STUTTGART, Germany (Reuters) - Daimler (DAIGn.DE) reported its biggest drop in annual profit in a decade on Tuesday, a 64% drop reflecting more than 5 billion euros in charges as well as investment as Mercedes-Benz pushes into electric and hybrid vehicles.
Mercedes saw record sales to retain its title as the world’s top-selling premium automaker but net profit fell to 2.7 billion euros from 7.6 billion hurt by 4.2 billion euros in charges related to diesel-related probes and legal proceedings.
To offset its extra costs Daimler is restructuring, scrapping its Mercedes-Benz X-Class pick-up truck and downsizing its mobility services unit last year, meaning further charges of 828 million and 405 million euros, respectively.
Alongside the hefty charges, the company slashed its dividend by 72% to 0.90 euros per share. The earnings had been flagged in preliminary figures on Jan. 22.
Kaellenius said restructuring at the vans division would deliver results this year but cautioned Daimler’s passenger car operations face a tough couple of years as the company launches electric and hybrid vehicles.

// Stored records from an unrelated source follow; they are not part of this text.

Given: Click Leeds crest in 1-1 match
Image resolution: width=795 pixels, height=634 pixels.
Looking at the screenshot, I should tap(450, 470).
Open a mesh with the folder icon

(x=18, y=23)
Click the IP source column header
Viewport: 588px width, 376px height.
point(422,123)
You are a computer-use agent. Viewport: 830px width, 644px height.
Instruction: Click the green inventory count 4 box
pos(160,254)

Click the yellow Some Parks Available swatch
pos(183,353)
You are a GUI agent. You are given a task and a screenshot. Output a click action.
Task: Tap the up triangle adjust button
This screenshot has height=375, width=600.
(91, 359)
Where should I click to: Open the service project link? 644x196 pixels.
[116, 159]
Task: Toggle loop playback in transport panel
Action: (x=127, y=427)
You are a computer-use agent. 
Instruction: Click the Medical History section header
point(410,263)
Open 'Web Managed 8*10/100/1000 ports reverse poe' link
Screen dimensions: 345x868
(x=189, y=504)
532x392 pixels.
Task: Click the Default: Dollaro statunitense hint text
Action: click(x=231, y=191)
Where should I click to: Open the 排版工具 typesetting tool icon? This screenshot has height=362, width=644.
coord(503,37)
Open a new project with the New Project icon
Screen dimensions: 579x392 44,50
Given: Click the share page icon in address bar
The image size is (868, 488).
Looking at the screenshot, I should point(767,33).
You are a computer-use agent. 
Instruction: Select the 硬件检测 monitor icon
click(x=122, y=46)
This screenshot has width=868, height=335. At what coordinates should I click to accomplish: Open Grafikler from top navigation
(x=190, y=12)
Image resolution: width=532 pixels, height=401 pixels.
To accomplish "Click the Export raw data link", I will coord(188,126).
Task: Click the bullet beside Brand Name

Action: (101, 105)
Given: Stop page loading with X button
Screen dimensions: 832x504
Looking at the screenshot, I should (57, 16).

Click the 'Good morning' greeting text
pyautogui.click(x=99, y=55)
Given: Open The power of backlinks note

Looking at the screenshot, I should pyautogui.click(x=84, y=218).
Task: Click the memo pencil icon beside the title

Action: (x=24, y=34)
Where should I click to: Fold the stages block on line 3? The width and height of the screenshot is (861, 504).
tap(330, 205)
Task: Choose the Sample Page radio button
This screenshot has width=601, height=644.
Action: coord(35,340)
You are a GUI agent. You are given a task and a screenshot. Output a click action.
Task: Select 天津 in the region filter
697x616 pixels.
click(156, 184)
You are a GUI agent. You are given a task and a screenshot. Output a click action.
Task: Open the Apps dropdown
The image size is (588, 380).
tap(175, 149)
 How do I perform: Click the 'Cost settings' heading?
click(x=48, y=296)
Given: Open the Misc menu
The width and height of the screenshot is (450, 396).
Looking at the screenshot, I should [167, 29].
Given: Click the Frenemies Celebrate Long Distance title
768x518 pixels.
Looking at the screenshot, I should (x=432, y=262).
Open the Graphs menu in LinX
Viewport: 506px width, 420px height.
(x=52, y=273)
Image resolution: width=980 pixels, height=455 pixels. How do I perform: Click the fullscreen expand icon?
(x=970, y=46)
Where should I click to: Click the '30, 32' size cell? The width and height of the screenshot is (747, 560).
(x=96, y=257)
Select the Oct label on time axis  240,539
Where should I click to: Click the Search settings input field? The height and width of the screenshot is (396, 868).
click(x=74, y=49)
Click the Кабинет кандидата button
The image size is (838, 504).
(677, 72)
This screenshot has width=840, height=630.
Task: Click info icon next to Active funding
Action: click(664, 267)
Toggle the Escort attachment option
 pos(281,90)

“We are going to restore the financial health of this company and take the measures we have to take to get back on track,” Kaellenius said. “Yes, it will take some time on some of the issues. There are no quick fixes.”
The 50-year-old Swede, formerly the company’s research and development chief, took over as CEO last May.
He said the carmaker was offering staff buyouts and working on next-generation models that will be less complex to produce.
Kaellenius is tasked with safeguarding Daimler’s success as the industry undergoes sweeping changes including tougher environmental rules and a costly shift to electric power.
That challenge is seen in Daimler’s share performance: its stock is down 12% year to date versus an 84% rise in electric car producer Tesla (TSLA.O), Refinitiv Eikon data shows.
“There is very little scope for optimism at Daimler. It will take years until margins recover to levels worthy of a premium manufacturer,” said Michael Muders, fund manager at Union Investment.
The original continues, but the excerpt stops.